French neatly traces the history of North Korea under its multigenerational dynasty of the three Kim’s, its unique guiding ideology known as “Juche” – an unlikely and sometimes conflicting blend of Marxist-Leninism, Maoism and Confucianism – and its stubborn adherence to an economic model unwaveringly devoted to a planned, centralized economy that yet has never paid dividends to a nation ever on the brink of widespread famine and disaster. It is also a history of Cold War alliances with the USSR and the People’s Republic of China, and hostility to the United States and South Korea — the other half of a divided nation that it once tried to conquer and absorb in the Korean War that brought the Americans and Mao’s China in on opposite sides.
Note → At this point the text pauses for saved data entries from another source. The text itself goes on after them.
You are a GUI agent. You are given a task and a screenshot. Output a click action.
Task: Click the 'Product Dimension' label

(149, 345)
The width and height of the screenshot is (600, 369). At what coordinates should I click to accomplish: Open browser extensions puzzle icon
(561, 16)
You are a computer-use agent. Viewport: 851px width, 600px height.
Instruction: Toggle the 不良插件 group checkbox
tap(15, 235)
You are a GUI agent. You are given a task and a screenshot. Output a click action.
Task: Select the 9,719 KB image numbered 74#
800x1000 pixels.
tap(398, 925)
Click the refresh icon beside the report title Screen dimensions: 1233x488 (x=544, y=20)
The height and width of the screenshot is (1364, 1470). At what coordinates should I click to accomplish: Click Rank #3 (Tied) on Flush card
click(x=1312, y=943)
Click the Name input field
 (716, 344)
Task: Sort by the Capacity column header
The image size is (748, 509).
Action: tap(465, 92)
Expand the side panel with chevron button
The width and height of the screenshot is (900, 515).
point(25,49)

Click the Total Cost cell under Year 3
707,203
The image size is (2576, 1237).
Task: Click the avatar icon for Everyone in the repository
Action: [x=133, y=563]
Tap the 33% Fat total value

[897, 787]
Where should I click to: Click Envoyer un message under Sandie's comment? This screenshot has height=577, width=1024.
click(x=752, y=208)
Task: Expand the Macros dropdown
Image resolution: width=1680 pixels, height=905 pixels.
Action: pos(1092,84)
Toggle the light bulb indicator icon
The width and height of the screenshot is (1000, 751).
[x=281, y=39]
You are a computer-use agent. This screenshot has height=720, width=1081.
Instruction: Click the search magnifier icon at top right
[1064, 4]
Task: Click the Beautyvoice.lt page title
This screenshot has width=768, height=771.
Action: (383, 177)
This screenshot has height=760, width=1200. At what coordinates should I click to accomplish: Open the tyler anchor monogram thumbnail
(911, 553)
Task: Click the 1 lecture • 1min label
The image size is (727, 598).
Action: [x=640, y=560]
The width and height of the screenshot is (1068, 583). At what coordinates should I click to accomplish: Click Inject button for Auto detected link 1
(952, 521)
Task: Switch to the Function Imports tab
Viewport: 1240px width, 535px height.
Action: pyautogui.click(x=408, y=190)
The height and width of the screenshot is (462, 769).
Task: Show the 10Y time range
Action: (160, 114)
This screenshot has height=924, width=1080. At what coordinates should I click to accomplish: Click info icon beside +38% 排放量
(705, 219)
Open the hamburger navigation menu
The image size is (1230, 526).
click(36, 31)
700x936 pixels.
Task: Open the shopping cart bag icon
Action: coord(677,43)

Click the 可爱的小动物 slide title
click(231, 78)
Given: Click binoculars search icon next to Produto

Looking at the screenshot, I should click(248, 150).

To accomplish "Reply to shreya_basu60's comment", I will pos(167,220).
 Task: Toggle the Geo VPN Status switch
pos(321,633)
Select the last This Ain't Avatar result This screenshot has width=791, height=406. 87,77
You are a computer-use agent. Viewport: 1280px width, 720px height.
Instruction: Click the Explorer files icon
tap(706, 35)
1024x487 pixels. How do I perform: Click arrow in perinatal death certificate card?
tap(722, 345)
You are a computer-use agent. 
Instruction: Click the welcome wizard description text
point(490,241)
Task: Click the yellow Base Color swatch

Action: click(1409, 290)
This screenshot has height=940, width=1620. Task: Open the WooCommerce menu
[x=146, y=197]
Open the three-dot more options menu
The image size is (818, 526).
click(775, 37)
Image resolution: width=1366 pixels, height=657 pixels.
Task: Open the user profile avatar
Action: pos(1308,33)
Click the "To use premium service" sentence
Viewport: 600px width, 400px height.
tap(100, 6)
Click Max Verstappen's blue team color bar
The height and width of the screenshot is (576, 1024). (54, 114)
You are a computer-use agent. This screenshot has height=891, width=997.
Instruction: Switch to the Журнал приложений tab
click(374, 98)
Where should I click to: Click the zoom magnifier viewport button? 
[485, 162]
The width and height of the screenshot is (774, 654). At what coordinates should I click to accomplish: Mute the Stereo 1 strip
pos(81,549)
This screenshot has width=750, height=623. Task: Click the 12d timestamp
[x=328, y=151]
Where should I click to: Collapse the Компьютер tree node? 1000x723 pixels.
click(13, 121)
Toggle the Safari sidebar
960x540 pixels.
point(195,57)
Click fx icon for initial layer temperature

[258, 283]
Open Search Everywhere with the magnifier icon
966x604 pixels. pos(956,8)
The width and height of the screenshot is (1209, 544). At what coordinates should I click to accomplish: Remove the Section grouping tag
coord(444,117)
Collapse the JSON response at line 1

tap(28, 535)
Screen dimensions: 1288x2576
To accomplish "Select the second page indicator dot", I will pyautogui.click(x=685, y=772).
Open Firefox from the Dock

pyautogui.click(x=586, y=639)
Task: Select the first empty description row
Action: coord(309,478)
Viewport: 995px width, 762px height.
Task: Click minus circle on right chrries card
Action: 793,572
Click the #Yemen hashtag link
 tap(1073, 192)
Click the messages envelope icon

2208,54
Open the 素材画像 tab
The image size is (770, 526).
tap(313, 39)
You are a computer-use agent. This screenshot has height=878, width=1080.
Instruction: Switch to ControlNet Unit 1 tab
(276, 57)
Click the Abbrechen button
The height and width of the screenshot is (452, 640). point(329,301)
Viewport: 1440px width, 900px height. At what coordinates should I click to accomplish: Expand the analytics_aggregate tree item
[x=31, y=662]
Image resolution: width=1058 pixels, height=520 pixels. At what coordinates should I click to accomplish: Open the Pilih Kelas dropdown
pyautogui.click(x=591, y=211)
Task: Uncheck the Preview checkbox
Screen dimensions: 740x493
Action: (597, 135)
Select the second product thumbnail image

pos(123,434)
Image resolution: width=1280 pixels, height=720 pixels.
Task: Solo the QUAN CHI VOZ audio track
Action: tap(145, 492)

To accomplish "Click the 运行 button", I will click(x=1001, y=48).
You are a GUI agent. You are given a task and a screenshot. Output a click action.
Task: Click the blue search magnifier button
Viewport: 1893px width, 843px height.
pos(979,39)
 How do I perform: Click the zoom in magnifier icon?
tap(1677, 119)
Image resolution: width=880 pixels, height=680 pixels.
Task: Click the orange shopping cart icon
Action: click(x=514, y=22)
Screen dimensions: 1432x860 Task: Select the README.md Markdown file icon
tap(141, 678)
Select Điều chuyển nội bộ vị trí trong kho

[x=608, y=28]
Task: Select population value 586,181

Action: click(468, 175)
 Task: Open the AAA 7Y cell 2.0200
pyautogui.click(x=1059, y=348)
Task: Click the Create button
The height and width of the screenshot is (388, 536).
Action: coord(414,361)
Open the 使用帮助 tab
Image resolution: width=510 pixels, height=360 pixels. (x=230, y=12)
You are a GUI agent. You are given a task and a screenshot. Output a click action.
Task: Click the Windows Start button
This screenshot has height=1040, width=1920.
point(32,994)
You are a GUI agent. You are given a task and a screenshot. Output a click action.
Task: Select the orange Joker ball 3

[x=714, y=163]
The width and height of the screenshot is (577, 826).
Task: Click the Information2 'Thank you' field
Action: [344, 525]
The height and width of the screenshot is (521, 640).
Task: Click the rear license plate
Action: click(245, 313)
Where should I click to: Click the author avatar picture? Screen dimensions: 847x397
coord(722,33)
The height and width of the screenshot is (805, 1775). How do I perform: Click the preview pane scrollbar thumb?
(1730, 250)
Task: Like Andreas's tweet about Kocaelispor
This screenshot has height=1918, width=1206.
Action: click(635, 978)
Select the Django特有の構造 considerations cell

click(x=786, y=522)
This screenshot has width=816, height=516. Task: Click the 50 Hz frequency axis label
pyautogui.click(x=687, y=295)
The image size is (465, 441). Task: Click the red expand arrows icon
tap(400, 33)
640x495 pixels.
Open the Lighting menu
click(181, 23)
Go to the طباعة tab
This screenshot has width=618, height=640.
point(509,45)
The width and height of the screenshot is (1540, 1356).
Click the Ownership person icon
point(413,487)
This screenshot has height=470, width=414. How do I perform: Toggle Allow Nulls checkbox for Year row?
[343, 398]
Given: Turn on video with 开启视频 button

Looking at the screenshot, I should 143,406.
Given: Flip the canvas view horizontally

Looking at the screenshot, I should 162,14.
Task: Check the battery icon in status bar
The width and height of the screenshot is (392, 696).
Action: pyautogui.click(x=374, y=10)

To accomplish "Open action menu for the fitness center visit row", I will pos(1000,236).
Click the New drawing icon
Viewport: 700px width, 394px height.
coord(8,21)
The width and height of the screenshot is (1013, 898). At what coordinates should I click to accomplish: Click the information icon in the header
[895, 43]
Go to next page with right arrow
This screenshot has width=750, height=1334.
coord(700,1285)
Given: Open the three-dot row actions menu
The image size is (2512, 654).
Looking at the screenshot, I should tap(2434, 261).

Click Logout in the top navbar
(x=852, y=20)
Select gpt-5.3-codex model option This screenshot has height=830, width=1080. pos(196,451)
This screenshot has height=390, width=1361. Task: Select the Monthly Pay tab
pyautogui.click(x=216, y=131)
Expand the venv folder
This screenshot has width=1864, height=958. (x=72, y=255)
The USSR is now a memory, China has gone capitalist, South Korea is an Asian economic giant, but some six decades after that conflict went from hot to mostly cold, rifles still point warily at one another across the no man’s land of the Demilitarized Zone (DMZ) and North Korea recklessly and inconsistently rattles a nuclear saber under the nervous glare of the United States, which still has thousands of American boots on the ground on one side of the DMZ. The failed economy, tenaciously clinging to a long obsolete planned socialist model, remains according to French the core of North Korean woes and the key to understanding its isolation, its rigidly closed society, its paranoia and its advertised nuclear threat.

The author reveals that not only do few outsiders know more than a very little about the almost inaccessible nation, the North Koreans themselves have been sequestered from the world for so long that they have nothing to juxtapose against their own bleak hardscrabble existence. French makes the point that whereas the economically disadvantaged and politically controlled citizens of the former USSR and the eastern European socialist republics could clearly glean that life was far better and freer in the West, the average North Korean has scant exposure to anything beyond the closed borders of their pariah nation.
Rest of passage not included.